Saturday 13 February 2010

"Reading the reports of Alexander McQueen’s death you would think we had lost an Oscar Wilde or a Jimi Hendrix. “He was a genius,” says Katharine Hamnett. “What a terrible tragic waste.” “His brilliant imagination knew no bounds,” says Vogue editor Alexandra Shulman.
I’m always skeptical when the word “genius” is bandied about by the fashionista — more or less everything is “genius” in their world, as in, “Love that belt, darling. It’s genius.” I oversaw an Alexander McQueen fashion shoot for Vanity Fair’s Cool Britannia issue in 1996 (styled by Isabella Blow) and the thing that really stood out was the cult of personality he had managed to create around himself. He wasn’t a conventional Alpha male, but he was one of those people who used his shyness as a weapon — a form of passive aggression.

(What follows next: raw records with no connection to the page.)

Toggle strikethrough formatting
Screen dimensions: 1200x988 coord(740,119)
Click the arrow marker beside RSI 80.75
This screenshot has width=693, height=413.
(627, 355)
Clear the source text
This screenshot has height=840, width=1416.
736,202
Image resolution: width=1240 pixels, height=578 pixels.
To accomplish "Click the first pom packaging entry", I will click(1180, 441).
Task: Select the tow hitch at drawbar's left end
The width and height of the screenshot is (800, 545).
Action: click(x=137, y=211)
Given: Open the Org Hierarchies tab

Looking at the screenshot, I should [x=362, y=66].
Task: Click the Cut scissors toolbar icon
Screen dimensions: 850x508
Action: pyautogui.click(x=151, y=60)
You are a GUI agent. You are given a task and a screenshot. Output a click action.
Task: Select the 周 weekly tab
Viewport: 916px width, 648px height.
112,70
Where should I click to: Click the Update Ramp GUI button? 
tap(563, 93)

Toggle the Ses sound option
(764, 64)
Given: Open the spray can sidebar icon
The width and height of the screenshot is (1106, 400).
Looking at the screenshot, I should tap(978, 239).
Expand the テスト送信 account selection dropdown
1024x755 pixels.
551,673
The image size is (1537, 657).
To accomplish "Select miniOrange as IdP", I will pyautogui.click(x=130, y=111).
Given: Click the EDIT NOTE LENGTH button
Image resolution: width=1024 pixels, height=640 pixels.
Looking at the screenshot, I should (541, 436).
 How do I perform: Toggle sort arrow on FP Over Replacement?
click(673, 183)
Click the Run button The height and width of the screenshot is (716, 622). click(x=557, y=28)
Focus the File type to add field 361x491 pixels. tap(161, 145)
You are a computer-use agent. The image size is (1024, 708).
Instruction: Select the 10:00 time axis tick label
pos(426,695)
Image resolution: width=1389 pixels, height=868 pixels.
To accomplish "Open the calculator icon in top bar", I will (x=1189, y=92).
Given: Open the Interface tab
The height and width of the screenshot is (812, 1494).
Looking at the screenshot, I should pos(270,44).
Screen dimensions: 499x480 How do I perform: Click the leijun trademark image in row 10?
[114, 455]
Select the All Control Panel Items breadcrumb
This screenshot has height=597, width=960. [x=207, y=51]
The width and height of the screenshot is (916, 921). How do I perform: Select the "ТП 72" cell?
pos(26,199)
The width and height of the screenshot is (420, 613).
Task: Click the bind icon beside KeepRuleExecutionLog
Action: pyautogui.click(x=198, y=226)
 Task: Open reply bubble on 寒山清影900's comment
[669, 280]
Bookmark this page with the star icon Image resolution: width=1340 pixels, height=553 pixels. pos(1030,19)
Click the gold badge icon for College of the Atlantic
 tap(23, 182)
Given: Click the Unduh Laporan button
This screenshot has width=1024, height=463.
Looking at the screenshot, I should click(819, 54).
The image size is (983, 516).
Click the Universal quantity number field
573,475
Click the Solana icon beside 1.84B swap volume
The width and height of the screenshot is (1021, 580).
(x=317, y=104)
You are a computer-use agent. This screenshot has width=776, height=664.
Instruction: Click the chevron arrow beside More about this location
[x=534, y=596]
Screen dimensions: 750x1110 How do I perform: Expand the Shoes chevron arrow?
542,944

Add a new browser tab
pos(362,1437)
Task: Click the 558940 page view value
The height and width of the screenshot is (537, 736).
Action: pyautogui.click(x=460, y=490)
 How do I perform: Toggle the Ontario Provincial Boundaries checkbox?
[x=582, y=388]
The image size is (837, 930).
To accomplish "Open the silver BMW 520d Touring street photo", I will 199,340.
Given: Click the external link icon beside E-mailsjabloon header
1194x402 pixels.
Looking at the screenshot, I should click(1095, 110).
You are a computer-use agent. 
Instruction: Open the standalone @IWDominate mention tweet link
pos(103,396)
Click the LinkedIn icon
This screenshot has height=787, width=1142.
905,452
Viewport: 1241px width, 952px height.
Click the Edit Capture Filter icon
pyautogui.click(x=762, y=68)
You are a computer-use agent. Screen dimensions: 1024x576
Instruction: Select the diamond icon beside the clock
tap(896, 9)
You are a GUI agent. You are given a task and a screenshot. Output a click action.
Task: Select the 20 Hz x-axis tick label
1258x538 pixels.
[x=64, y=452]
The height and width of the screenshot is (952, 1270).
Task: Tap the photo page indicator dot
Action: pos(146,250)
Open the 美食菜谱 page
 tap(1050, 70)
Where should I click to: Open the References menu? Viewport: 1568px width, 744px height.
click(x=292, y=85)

When he finally appeared on set, at least two hours late, he was surrounded by flunkies and skulked around at the edges, radiating hostility. The impression he gave was that participating in a photo shoot for Vanity Fair — a privilege that would vastly inflate the amount of money he could extract from credulous advertising agencies — was a colossal chore, far beneath his dignity. He was a rock star. Everyone else was a groupie."